北朝鮮、新型固体燃料ロケットエンジンの試験成功を発表
北朝鮮は、米国本土を攻撃しうる新型固体燃料ロケットエンジンの試験に成功したと発表した。今回の試験は炭素繊維複合材料で作られた高出力エンジンによるもので、北朝鮮の新たな5カ年国防計画に沿った国家戦略打撃能力強化の一環だと、同国メディアは報じた。KCNA(朝鮮中央通信)によると、試験されたエンジンは2,500キロニュートン(kN)の推力を発生させ、これは昨年試験された類似エンジンより高い数値であり、より移動性が高い、あるいは小型化された長距離ミサイルへの搭載が可能になると分析されている。金正恩(キム・ジョンウン)総書記は今回の試験が「国の戦略軍事力を最高の水準に引き上げる上で、大いなる意義を持つ」と評価したが、一部の専門家はエンジンの総燃焼時間など、核心情報が公開されていない点を挙げて、試験結果の信憑性に疑問を呈する声も上がっている。固体燃料ロケットシステムは、液体燃料ミサイルに比べて発射準備時間が短く、探知が困難で生存性が高いという利点があり、これは北朝鮮の弾道ミサイルによる脅威を高度化する要因として指摘されている。
金正恩総書記の最近の軍事活動は、今回のエンジン試験にとどまらない。同総書記は特殊作戦訓練や新型主力戦車の試験を視察し、ミサイルプログラムだけでなく、通常戦力の近代化にも力を入れている姿を見せた。KCNAは、金総書記が新型戦車の防護システムは、現存するほぼ全ての対戦車兵器を撃退できると主張したと伝えている。

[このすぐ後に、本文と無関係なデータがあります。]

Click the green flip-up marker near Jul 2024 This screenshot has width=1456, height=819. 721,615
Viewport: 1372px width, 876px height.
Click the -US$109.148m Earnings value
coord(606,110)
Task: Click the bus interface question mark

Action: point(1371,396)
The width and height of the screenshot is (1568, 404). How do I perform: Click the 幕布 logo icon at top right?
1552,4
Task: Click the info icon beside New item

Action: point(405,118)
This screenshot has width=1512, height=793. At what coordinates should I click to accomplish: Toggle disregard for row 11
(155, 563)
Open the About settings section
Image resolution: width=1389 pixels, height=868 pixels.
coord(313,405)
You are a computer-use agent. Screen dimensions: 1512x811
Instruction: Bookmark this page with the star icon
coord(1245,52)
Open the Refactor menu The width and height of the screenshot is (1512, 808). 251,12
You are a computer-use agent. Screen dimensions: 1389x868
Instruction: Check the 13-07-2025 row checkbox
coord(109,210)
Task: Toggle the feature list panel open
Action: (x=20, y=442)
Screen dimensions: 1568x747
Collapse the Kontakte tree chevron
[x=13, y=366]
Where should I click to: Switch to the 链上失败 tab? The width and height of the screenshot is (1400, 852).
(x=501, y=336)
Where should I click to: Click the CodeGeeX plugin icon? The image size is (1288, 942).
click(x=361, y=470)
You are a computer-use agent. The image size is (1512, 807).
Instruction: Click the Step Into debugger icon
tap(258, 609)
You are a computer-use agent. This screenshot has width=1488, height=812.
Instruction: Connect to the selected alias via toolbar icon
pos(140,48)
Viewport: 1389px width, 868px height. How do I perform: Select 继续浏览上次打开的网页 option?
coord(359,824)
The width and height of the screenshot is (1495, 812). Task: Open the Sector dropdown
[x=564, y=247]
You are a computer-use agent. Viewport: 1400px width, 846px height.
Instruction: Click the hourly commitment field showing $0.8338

こうした軍事活動の強化は、ここ数年間の北朝鮮の軍事的動きの延長線上にある。2019年にドナルド・トランプ前米大統領との外交交渉が決裂した後、北朝鮮は国際社会の制裁にもかかわらず、核兵器およびミサイルシステム開発を加速させてきた。北朝鮮は、米国が非核化要求を撤回する場合、対話の可能性を開いているという立場を維持している。